** begin **

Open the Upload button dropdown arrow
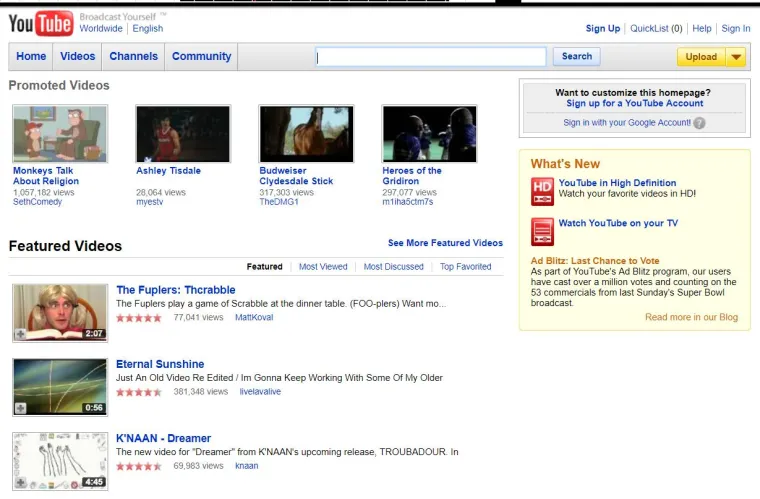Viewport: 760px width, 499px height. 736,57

** end **
** begin **

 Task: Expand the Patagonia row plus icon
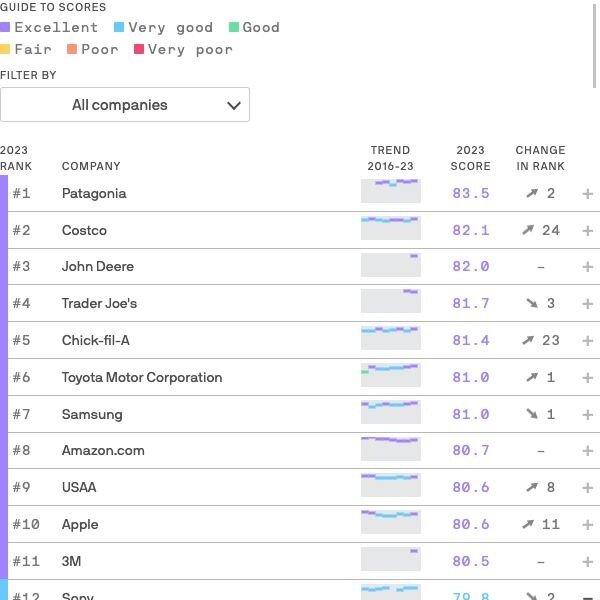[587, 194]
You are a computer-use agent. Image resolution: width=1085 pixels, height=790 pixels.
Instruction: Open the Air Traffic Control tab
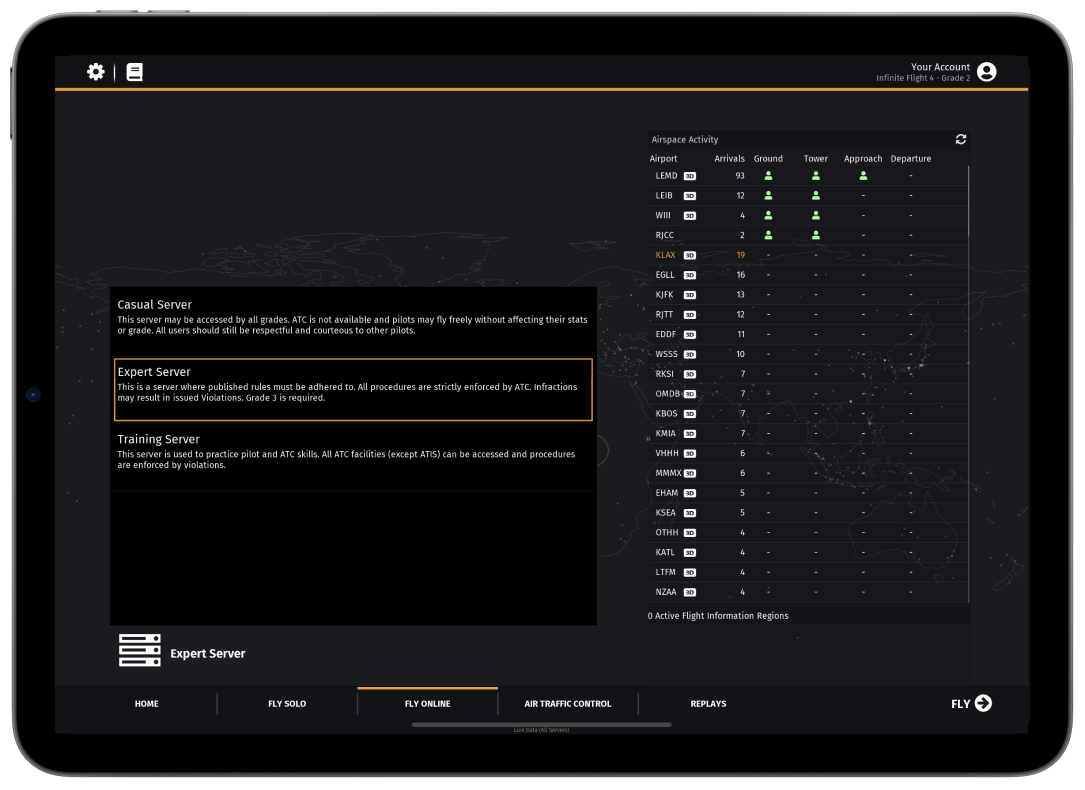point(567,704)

** end **

Copy out word for word the lines starting at the line containing "You are a computer-use" and ending at the line containing "point(567,704)", including both of those lines. Leave the pictures out of your answer.

You are a computer-use agent. Image resolution: width=1085 pixels, height=790 pixels.
Instruction: Open the Air Traffic Control tab
point(567,704)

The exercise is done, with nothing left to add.